Inside out racconta il mondo interno di una bambina di 11 anni che si trova nella difficile situazione di dover spostarsi con la propria famiglia in un’altra città, molto distante dai luoghi in cui è nata e cresciuta. Nel cartone viene descritta, in modo molto efficace e veritiero, come vive Riley dal punto di vista emotivo questa situazione di disagio. Molti hanno sostenuto, a ragione, che questo cartone è l’elogio della tristezza, nel senso che è proprio grazie alla tristezza che alla fine Riley riesce ad affrontare e superare il momento di crisi.
A mio avviso però il cartone è anche l’elogio della relazione, Riley riesce ad affrontare la crisi perché si ricorda che in un momento di grande difficoltà dell’infanzia, relativo ad un fallimento sportivo, i suoi genitori erano sintonizzati affettivamente, attraverso l’abbraccio e la consolazione, con lei. E questo le apre anche il ricordo successivo dell’abbraccio dei suoi amici.
Nella terapia, avviene qualcosa di molto simile. Il terapeuta si sintonizza con il disagio della persona, con le sue emozioni, assorbendole e restituendole attenuate, più morbide, delicate. La mente del terapeuta è aperta verso l’altro non solo attraverso le parole – e in generale attraverso gli aspetti cognitivi della loro comunicazione – ma, prima e soprattutto, verso ciò che passa a livello emotivo, in un dialogo silente che assomiglia molto alla relazione della mamma con il bambino che ho descritto all’inizio. Questo processo lentamente si sposta poi su di un piano più razionale, cognitivo, fino a diventare consapevolezza e quindi conoscenza di sé, dei propri disagi attuali e della propria storia personale. Ogni incontro terapeutico, in genere, dovrebbe muoversi attraverso questa sequenza, prima entrare in contatto con i vissuti emotivi e poi spostarsi, lentamente, verso il livello cognitivo, di maggiore consapevolezza.
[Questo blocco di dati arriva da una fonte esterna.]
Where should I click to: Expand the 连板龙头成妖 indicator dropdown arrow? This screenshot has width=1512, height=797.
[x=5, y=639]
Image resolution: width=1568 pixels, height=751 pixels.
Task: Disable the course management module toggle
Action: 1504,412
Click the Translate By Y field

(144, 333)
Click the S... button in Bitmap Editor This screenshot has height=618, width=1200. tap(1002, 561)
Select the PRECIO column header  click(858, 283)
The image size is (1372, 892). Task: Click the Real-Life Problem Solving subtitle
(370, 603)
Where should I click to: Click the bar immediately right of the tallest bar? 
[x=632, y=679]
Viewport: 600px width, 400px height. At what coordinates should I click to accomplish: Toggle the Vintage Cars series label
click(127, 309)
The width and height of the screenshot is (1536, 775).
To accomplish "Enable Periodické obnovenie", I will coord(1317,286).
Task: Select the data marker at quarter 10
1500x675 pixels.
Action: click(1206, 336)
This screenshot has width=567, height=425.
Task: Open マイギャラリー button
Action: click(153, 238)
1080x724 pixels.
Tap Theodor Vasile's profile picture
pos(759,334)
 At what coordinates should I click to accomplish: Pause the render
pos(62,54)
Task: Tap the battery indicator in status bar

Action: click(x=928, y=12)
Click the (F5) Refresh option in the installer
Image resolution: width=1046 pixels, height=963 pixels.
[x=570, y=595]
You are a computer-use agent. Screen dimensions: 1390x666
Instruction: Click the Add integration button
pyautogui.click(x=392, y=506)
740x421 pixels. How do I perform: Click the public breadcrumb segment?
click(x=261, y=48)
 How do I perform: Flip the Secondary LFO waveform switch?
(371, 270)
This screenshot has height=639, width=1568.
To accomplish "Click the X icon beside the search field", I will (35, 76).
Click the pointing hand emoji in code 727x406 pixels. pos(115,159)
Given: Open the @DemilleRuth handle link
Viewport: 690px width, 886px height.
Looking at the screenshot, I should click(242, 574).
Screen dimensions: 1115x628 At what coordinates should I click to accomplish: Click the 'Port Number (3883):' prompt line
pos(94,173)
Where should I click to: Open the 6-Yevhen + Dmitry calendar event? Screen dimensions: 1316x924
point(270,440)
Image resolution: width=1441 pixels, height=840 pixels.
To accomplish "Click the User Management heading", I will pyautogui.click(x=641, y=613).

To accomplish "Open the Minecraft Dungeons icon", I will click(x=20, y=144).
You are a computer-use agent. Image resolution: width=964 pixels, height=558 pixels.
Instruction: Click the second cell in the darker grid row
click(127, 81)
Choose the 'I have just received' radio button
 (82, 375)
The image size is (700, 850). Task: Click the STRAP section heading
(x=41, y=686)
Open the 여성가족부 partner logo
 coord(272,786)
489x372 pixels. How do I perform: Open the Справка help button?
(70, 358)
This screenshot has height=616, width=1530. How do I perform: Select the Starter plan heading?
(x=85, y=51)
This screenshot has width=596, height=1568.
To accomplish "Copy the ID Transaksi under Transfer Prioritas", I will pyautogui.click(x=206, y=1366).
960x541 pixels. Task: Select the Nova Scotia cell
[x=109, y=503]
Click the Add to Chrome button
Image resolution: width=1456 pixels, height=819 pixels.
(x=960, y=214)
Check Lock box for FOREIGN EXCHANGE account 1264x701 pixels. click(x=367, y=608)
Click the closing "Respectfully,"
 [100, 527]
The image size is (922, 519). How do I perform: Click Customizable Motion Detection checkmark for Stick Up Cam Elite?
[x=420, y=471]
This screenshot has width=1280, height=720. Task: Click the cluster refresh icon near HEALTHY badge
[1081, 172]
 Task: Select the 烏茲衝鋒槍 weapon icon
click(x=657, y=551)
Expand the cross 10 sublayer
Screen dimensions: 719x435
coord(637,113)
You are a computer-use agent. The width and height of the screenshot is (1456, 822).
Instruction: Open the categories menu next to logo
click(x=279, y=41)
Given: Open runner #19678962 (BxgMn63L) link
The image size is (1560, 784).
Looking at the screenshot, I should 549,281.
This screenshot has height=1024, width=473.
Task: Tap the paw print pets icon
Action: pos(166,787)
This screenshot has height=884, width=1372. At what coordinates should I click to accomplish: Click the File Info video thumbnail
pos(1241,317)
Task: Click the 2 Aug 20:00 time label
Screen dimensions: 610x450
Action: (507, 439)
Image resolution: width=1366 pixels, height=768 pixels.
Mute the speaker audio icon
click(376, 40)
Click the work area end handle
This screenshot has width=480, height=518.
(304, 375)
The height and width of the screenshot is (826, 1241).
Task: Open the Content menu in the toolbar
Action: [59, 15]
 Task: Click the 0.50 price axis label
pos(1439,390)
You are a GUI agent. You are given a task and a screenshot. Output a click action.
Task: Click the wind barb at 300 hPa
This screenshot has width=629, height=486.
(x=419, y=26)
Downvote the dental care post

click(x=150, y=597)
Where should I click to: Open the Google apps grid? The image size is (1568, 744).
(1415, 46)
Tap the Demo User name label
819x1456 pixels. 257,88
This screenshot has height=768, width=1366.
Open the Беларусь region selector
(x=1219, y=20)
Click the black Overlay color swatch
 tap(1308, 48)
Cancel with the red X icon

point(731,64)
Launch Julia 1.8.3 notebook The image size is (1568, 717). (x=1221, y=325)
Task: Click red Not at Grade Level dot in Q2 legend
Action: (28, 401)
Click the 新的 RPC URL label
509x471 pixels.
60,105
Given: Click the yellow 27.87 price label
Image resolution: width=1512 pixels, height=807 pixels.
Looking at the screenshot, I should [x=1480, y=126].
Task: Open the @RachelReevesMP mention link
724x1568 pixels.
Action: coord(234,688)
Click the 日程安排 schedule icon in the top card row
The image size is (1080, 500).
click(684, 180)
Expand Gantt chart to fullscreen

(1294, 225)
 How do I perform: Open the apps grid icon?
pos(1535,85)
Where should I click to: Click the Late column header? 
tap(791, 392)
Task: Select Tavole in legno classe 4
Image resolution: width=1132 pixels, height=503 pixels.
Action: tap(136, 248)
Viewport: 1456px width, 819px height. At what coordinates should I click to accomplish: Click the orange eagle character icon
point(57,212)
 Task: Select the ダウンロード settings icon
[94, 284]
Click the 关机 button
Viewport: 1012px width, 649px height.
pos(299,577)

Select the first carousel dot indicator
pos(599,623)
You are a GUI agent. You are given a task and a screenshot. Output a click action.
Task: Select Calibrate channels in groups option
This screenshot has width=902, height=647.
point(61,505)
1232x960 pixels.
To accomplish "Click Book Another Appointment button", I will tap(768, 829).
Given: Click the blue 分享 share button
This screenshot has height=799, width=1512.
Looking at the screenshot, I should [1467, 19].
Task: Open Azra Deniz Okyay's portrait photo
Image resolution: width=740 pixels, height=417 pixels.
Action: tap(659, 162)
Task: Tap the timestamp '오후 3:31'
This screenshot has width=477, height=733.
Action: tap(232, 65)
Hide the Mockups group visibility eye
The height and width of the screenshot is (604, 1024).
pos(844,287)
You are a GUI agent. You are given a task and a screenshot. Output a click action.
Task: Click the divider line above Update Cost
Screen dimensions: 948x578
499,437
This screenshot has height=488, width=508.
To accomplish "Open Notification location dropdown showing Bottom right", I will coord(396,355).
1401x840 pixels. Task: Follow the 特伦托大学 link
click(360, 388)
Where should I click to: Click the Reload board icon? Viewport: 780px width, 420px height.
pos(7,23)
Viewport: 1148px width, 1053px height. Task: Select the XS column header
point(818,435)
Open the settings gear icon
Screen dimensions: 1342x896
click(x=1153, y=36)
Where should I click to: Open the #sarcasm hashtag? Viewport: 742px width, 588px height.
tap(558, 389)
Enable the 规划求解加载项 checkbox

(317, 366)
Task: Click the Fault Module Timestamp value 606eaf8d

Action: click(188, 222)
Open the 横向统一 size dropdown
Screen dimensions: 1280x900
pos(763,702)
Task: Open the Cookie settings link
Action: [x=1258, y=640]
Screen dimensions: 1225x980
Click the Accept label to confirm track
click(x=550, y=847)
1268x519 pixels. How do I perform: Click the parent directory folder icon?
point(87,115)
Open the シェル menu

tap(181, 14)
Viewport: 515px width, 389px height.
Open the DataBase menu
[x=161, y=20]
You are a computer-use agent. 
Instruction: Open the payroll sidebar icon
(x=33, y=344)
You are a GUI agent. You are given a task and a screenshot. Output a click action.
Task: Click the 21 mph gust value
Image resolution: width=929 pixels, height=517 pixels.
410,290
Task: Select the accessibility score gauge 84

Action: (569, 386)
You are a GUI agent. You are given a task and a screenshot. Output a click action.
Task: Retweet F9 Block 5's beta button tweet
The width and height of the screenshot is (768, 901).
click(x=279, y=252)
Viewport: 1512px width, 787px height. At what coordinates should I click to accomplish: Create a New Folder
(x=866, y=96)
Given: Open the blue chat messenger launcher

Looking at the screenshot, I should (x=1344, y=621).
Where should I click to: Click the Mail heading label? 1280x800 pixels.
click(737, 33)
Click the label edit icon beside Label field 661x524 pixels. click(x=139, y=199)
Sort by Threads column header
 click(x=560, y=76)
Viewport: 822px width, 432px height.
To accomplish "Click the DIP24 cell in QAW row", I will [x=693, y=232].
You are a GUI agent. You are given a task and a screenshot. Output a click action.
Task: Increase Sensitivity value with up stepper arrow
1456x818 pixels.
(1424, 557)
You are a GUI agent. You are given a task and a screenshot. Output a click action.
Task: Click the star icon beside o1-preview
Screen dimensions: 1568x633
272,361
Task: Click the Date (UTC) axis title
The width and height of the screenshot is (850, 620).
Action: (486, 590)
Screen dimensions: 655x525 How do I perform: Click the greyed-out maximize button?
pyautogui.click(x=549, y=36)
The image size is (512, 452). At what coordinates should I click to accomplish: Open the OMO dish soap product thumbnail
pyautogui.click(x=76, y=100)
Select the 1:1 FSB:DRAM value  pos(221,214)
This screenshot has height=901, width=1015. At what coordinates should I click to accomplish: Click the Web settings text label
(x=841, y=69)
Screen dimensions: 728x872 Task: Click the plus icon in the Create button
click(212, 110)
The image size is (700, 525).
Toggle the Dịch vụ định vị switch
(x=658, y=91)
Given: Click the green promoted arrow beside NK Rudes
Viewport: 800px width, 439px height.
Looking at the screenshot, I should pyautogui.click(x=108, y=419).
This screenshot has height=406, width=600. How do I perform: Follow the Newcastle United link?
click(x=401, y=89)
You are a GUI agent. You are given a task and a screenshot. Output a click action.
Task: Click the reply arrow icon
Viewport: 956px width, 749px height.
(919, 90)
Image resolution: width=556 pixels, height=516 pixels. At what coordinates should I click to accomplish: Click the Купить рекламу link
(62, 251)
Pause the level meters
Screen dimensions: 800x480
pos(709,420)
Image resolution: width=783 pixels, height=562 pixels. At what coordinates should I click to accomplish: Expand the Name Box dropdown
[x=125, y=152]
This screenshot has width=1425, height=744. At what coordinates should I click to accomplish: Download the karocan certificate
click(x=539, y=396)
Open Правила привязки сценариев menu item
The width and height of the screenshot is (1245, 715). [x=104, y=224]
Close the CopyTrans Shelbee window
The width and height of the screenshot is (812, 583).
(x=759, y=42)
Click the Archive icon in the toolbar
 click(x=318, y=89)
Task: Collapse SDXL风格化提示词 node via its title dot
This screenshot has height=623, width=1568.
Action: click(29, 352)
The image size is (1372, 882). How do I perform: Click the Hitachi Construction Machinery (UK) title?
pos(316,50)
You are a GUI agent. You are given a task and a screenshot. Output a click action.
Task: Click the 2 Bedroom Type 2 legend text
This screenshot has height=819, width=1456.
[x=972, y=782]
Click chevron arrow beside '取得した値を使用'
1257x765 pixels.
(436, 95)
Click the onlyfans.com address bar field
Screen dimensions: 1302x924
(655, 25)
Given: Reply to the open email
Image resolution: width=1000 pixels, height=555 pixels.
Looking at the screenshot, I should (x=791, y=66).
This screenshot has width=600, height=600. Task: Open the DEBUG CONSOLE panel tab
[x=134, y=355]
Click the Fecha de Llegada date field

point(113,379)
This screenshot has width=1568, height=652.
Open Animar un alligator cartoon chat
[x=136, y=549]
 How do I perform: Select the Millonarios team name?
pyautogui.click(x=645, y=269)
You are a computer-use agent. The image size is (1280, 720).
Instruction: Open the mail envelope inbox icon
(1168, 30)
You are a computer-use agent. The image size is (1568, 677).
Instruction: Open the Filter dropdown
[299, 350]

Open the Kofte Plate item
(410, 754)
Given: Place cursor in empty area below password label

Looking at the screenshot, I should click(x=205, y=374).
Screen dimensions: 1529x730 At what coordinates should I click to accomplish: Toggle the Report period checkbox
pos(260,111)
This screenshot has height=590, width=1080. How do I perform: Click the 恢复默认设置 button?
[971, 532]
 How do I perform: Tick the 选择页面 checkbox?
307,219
La psicologia che sta dietro il cartone Inside Out ci dice non solo che le emozioni sono importanti e non, come si credeva un tempo, da tenere sotto controllo, pericolosi agenti di disturbo per il pensiero razionale, ma che noi siamo esseri relazionali, entriamo in contatto con l’altro fin dal concepimento, ci connettiamo, per utilizzare un termine moderno, e grazie a queste relazioni possiamo permetterci di esplorare il nostro mondo interno, le nostre fantasie, la nostra storia e immaginare e progettare il nostro futuro.